Sometimes getting divorced enables you to find words to express feelings you could never identify.  For example, it might not be until after you file for divorce that you realize how, during the decades you were married, your spouse’s relatives never treated you like part of the family.  In some families, this exclusion is subtle; your in-laws may have inside jokes that you find perplexing, or they might invite you to family gatherings in ways that set you up to decline the invitation; they must know that you can’t miss work to attend a weeklong girls’ trip in another state with your husband’s sisters and sisters-in-law or that the cost of travel is prohibitive.  Other times, it is obvious that your spouse’s strongest connection is to his family of origin instead of to you, such as if he jointly owns his house with a blood relative instead of with you.  None of this changes the principles of equitable distribution in divorce, but sometimes it makes it more difficult to determine the value of the marital property.  If your spouse finally chose his family of origin over you once and for all, and now your concern is to get your fair share of the marital property, contact a Boca Raton divorce lawyer.

Divorcing a Mama’s Boy

Most assets that you acquire during your marriage are marital property, but if you have owned an asset since before you married your spouse, it is your separate property.  Likewise, inherited money and settlements from personal injury or workers’ compensation cases are separate property.  Any separate asset can become marital if you share it with your spouse.  In the case of a house that belongs to you, but where your spouse moved in after you got married, the house belongs to you after divorce, but the amount that it appreciated in value during your marriage is marital property subject to equitable distribution.

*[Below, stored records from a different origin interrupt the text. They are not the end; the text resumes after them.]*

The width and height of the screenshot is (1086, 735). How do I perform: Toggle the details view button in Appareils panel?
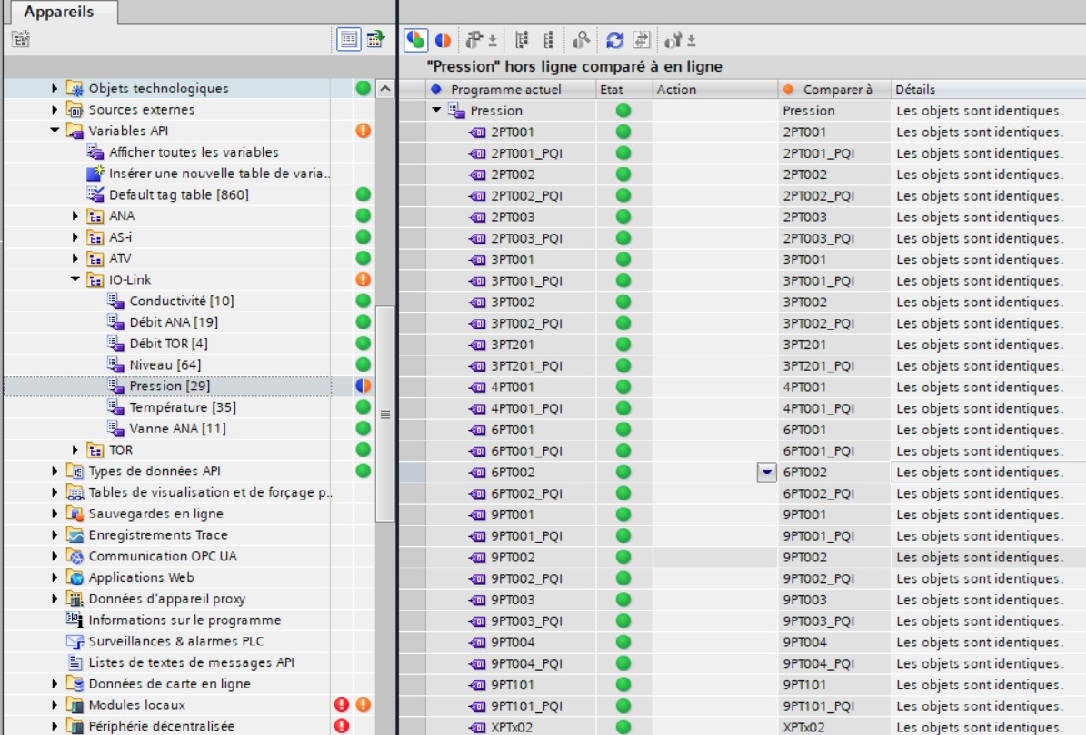[x=348, y=40]
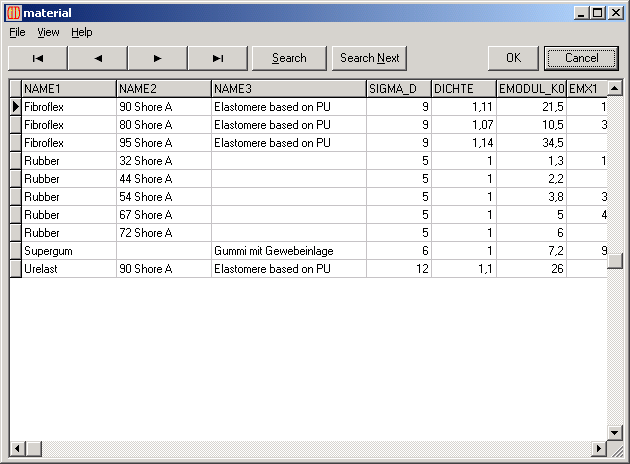
Task: Confirm with the OK button
Action: [513, 58]
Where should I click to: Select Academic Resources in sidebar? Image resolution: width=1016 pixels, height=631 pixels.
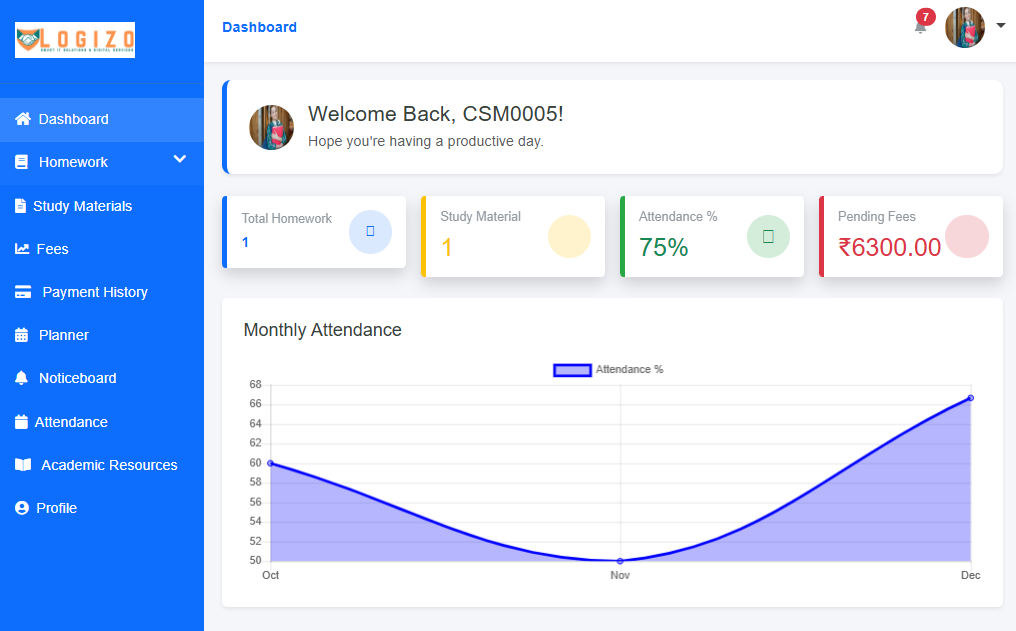108,465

In a Palm Beach County divorce case, a young man bought a house jointly with his mother.  Shortly thereafter, he got married, and his wife moved in.  The wife renovated the house with the work of her own hands, and she used money she received through a personal injury settlement to buy materials for the renovation.  The couple eventually divorced after more than 20 years of marriage, but their divorce case was fraught with controversy over what portion of the house’s value was marital property and how much of that value the wife would get.  The wife’s name was never on the title to the house, but the fact that she lived there for decades and spent her money renovating it shows that the husband shared the house with her.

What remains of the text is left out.